### RECORDS TO USE

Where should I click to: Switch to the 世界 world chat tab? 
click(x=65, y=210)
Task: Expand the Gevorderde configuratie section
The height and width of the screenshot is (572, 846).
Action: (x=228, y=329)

######

• _TASK DIRECTIONS_
Output exactly the lines from the one containing "Task: Expand the" through the last line of the records, both included. Output nothing else.

• _WRITTEN ANSWER_
Task: Expand the Gevorderde configuratie section
The height and width of the screenshot is (572, 846).
Action: (x=228, y=329)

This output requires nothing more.